ENGLISH SUMMARY: Innovation hubs have emerged as key hybrid entrepreneurship spaces where certain important institutional arrangements are made. Yet their development impact has arguably remained elusive. To explore underlying issues, this research aimed to answer the main question: How can hubs across Africa be reconfigured in ways that translate entrepreneurship into development?
This investigation took an institutional approach to answering the research question. This was grounded on the argument that while evolutionary economic theory was an important contribution in crystallising the role of entrepreneurship in the formal economy, it reduced entrepreneurship to a micro-economic phenomenon by overly focusing on the individual entrepreneur and understating the mediating factors of institutional arrangements and the political economy.

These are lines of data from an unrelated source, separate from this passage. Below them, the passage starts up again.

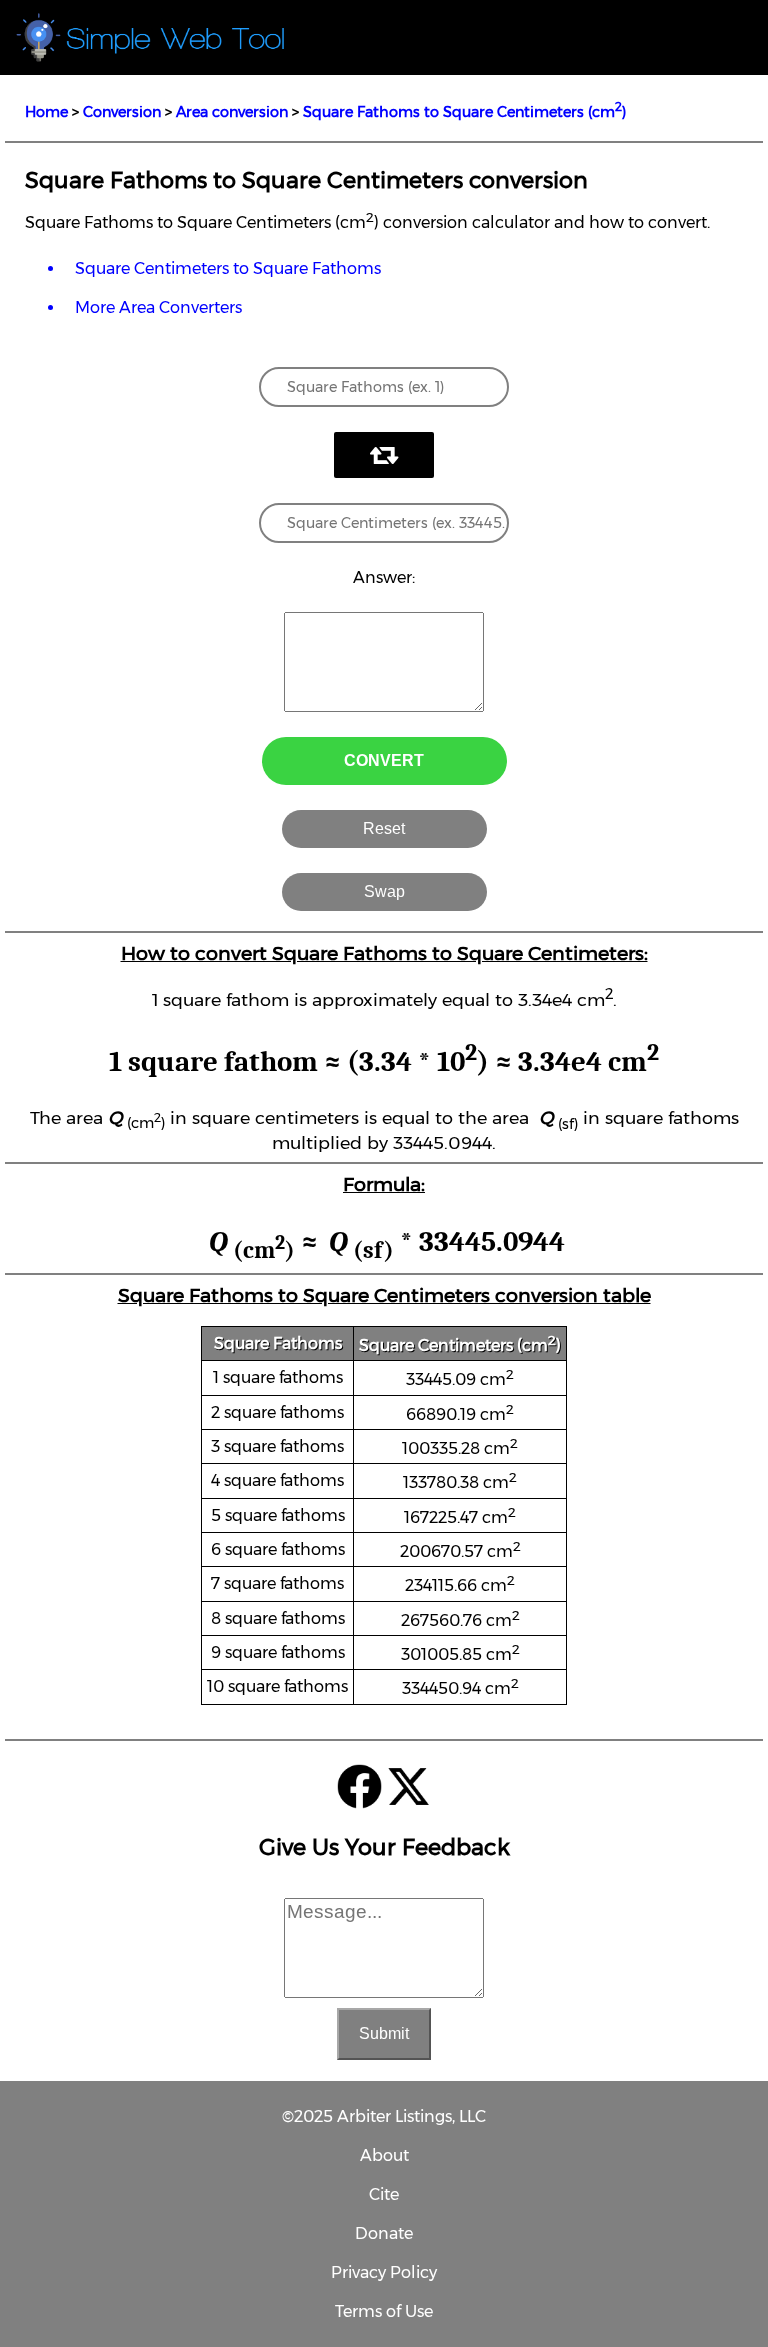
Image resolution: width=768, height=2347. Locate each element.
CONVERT (384, 760)
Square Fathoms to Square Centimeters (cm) (464, 112)
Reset (384, 828)
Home (46, 112)
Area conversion (232, 112)
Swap (384, 891)
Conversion (122, 112)
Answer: (384, 577)
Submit (384, 2033)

By implication, this necessitated a redescription of entrepreneurship in line with a macro-economic development perspective. Drawing from the new conceptual redescription of entrepreneurship and literature reviewed, it was argued that hubs have the potential to be effective at supporting entrepreneurship that leads to development, but only if they employ an ecological approach. An ecological approach was argued to be more useful for African entrepreneurship because it meant acknowledging the importance of creating a dynamic ecology of support among hubs. The choice of methodology was, by extension, based on its ability to embrace the relational and macro-economic perspectives of entrepreneurship. Thus, the study used an emergent transformative transdisciplinary research methodology involving five research design phases: co-design, stakeholder engagements, co-production of new knowledge, dissemination of results; and inspiring action. To complement the methodology, the study followed a narrative-based research method called SenseMaker®, which enabled the data collection of 100 stories across Ghana, Kenya and Rwanda. To answer the research question, the investigation organised respondent data into factual knowledge of their current realities (systems knowledge), areas of possible levers that may signal strategic areas of intervening (transformation knowledge) and ideal results local respondents reported they want (target knowledge). The analysis execution of the qualitative dataset used to derive empirical findings, employed two but complementary statistical techniques namely thematic analysis and non-linear causality diagram.

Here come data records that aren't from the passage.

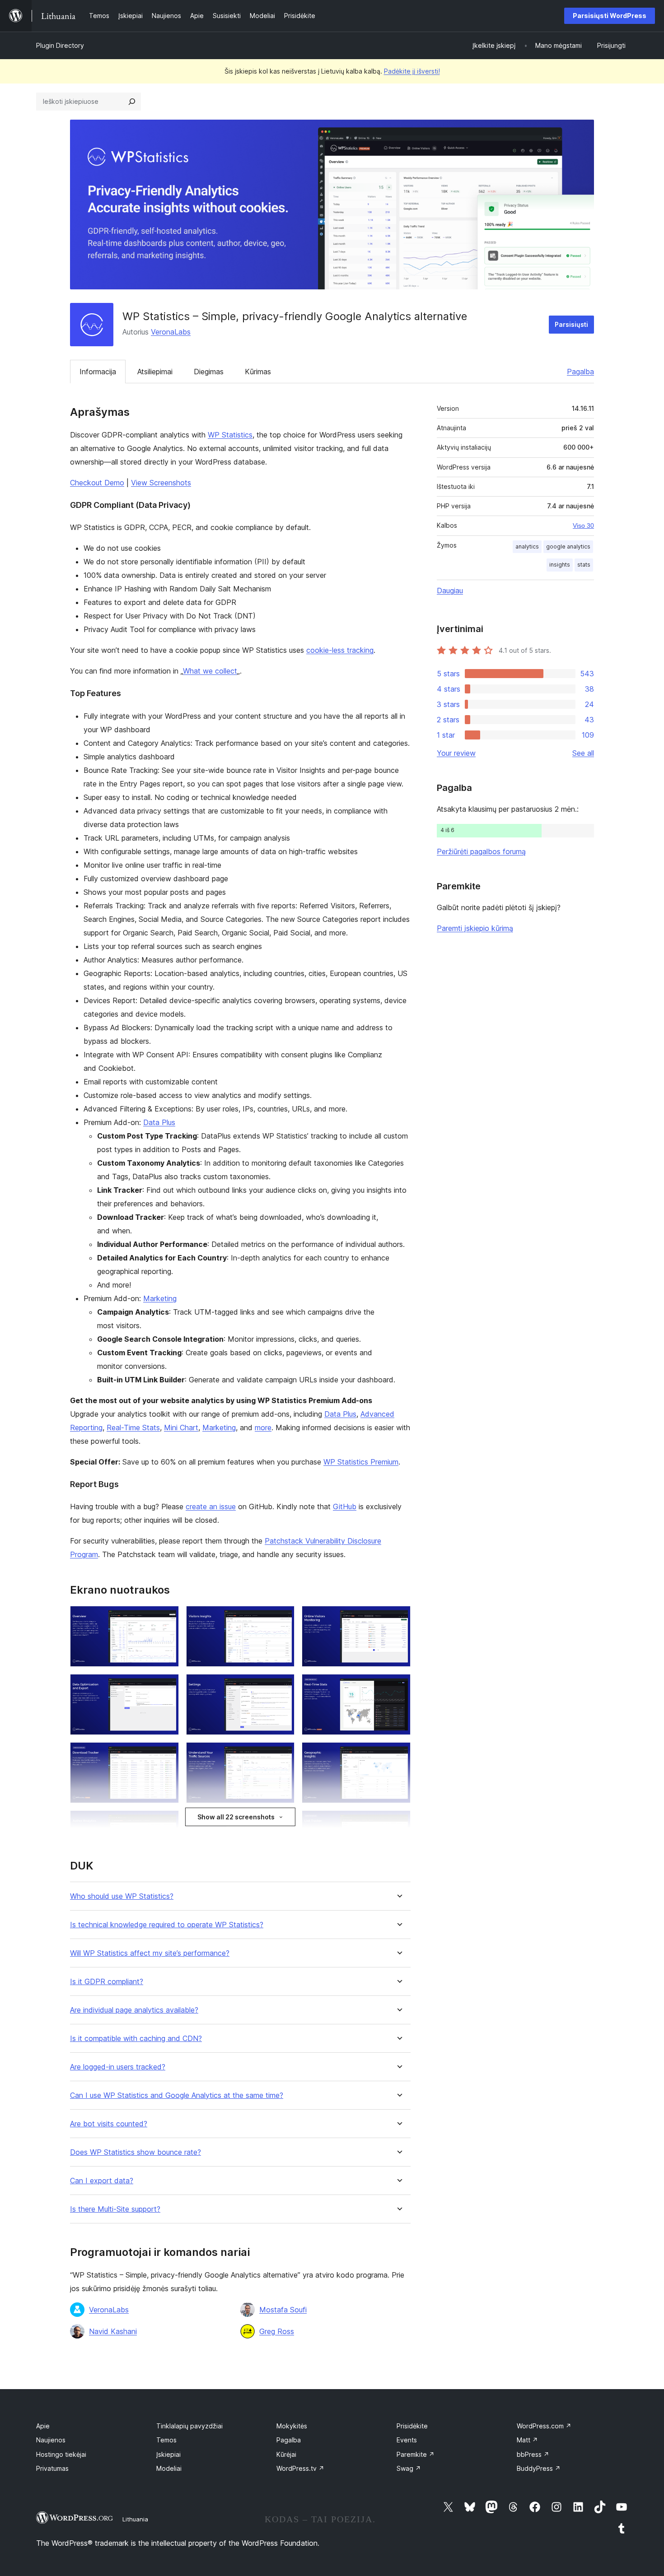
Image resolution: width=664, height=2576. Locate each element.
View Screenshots (161, 482)
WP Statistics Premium (360, 1461)
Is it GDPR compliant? (106, 1981)
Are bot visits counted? (108, 2124)
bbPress (533, 2454)
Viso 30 (583, 525)
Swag (409, 2468)
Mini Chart (181, 1427)
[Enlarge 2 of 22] (282, 1618)
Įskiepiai (168, 2454)
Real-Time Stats (133, 1427)
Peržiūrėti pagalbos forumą (481, 851)
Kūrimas (258, 371)
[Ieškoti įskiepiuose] (132, 102)
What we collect (210, 670)
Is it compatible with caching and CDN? (136, 2038)
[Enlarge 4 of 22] (166, 1686)
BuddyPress (539, 2468)
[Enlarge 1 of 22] (166, 1618)
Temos (166, 2440)
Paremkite (416, 2454)
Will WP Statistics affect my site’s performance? (149, 1953)
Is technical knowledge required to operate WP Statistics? (166, 1924)
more (263, 1427)
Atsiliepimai (155, 371)
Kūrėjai (286, 2454)
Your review (456, 753)
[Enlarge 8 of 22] (282, 1754)
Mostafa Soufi (283, 2309)
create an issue (211, 1506)
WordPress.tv (300, 2468)
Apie (43, 2426)
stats (583, 564)
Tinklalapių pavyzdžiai (189, 2426)
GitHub (344, 1506)
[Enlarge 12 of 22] (398, 1822)
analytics (527, 546)
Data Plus (159, 1122)
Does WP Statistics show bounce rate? (135, 2152)
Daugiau (450, 590)
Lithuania (135, 2519)
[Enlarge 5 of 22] (282, 1686)
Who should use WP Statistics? (121, 1896)
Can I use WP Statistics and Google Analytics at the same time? (176, 2095)
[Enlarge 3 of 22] (398, 1618)
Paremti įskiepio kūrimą (475, 928)
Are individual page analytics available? (134, 2010)
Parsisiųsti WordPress (609, 15)
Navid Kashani (113, 2331)
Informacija (97, 371)
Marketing (160, 1298)
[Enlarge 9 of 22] (398, 1754)
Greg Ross (276, 2331)
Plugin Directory (60, 45)
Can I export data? (101, 2180)
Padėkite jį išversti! (412, 71)
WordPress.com (544, 2426)
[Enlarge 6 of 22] (398, 1686)
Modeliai (169, 2468)
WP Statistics (230, 434)
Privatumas (52, 2468)
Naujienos (50, 2440)
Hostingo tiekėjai (61, 2454)
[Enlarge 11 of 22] (282, 1822)
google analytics (568, 546)
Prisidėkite (412, 2426)
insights (559, 564)
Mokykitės (291, 2426)
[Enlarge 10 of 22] (166, 1822)
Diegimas (209, 371)
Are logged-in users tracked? (117, 2067)
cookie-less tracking (340, 650)
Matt (527, 2440)
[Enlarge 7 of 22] (166, 1754)
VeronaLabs (171, 331)
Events (407, 2440)
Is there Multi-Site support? (115, 2209)
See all (583, 753)
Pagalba (580, 371)
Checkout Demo (97, 482)
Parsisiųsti (571, 324)
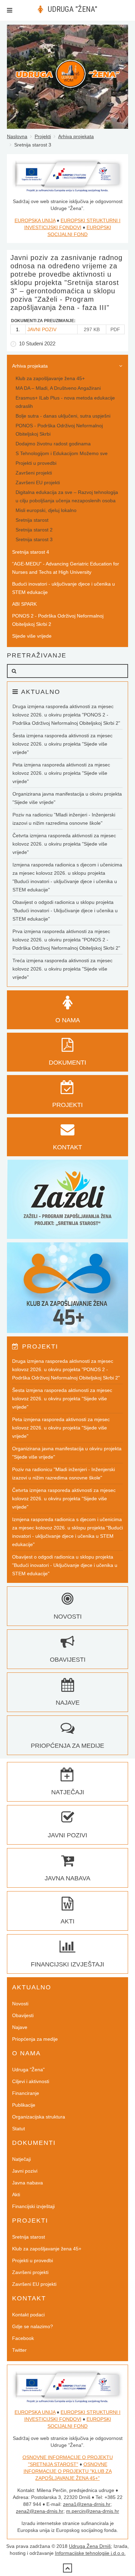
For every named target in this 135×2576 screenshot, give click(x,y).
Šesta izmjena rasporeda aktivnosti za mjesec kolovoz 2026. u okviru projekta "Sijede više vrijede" (62, 744)
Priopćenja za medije (35, 2039)
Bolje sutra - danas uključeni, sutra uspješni (63, 416)
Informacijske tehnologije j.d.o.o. (90, 2553)
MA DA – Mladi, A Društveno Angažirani (58, 388)
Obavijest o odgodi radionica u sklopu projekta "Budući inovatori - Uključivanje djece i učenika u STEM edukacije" (65, 910)
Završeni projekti (34, 473)
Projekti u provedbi (36, 463)
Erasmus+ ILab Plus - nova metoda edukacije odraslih (65, 402)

One of the key empirical findings suggested hubs are potentially a key institutional vehicle that assembles resources such as talent, ideas and capital. Concurrently, the study highlighted an ongoing dominant perspective that while government is experienced as either absent or punitive, and private sector continues to be experienced as the lead force in coordinating ecosystem activities that drive entrepreneurship momentum and maturity; successful African entrepreneurs are essentially minority foreigners or diaspora with international education, past corporate experiences or upper-middle-class family backgrounds.
By providing a new theoretical redescription of entrepreneurship from a development perspective and a practical example of employing methodological agility in an empirical investigation, the study contributed an original narrative account of stakeholder’s experiences evidencing the growing emerging view that even though the mainstream discourse in entrepreneurship is mainly about driving momentum and maturity across different ecosystems, locals and indigenous entrepreneurs do not have a sense of control or human agency to shape the directionality of African entrepreneurship toward development outcomes they want.